• _What is needed_
Duplicate the rows below verbatim, starting at the line that contains "Viewport: 800px width, 416px height." and ending at the line that contains "Action: click(x=161, y=390)", with both of those lines included.

• _Data for this task_
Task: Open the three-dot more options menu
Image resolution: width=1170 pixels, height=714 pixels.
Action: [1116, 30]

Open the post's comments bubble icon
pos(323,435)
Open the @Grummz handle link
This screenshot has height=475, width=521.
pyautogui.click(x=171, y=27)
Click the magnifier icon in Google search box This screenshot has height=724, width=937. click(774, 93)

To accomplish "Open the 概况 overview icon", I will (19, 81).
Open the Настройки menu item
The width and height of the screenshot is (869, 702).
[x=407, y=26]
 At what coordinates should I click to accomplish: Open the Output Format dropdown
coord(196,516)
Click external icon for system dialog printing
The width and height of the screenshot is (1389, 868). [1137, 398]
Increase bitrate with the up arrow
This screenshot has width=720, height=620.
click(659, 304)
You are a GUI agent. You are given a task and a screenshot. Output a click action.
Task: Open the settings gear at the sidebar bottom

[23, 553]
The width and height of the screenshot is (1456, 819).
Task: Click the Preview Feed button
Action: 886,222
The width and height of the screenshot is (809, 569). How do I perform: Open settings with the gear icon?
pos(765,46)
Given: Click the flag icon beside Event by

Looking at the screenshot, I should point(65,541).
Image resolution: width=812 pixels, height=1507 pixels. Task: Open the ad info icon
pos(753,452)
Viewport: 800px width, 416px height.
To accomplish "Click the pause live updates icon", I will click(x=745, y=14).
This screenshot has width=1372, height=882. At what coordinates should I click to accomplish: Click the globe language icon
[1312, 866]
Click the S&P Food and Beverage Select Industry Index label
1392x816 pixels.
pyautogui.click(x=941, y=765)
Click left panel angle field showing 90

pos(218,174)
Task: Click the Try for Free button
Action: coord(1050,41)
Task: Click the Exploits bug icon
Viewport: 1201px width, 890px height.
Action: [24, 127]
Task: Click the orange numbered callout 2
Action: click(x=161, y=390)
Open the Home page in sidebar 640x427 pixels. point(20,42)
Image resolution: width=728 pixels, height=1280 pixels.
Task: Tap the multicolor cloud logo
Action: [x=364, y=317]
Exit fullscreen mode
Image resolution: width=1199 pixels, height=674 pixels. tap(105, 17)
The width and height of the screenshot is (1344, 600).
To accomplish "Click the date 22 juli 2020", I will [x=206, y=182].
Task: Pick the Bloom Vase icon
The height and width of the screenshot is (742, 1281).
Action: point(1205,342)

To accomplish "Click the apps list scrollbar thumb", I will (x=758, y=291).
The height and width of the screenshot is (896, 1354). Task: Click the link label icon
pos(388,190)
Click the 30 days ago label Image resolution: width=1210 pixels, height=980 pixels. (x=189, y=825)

• _Final result_
Viewport: 800px width, 416px height.
To accomplish "Click the pause live updates icon", I will click(x=745, y=14).
This screenshot has width=1372, height=882. At what coordinates should I click to accomplish: Click the globe language icon
[1312, 866]
Click the S&P Food and Beverage Select Industry Index label
1392x816 pixels.
pyautogui.click(x=941, y=765)
Click left panel angle field showing 90

pos(218,174)
Task: Click the Try for Free button
Action: coord(1050,41)
Task: Click the Exploits bug icon
Viewport: 1201px width, 890px height.
Action: [24, 127]
Task: Click the orange numbered callout 2
Action: click(x=161, y=390)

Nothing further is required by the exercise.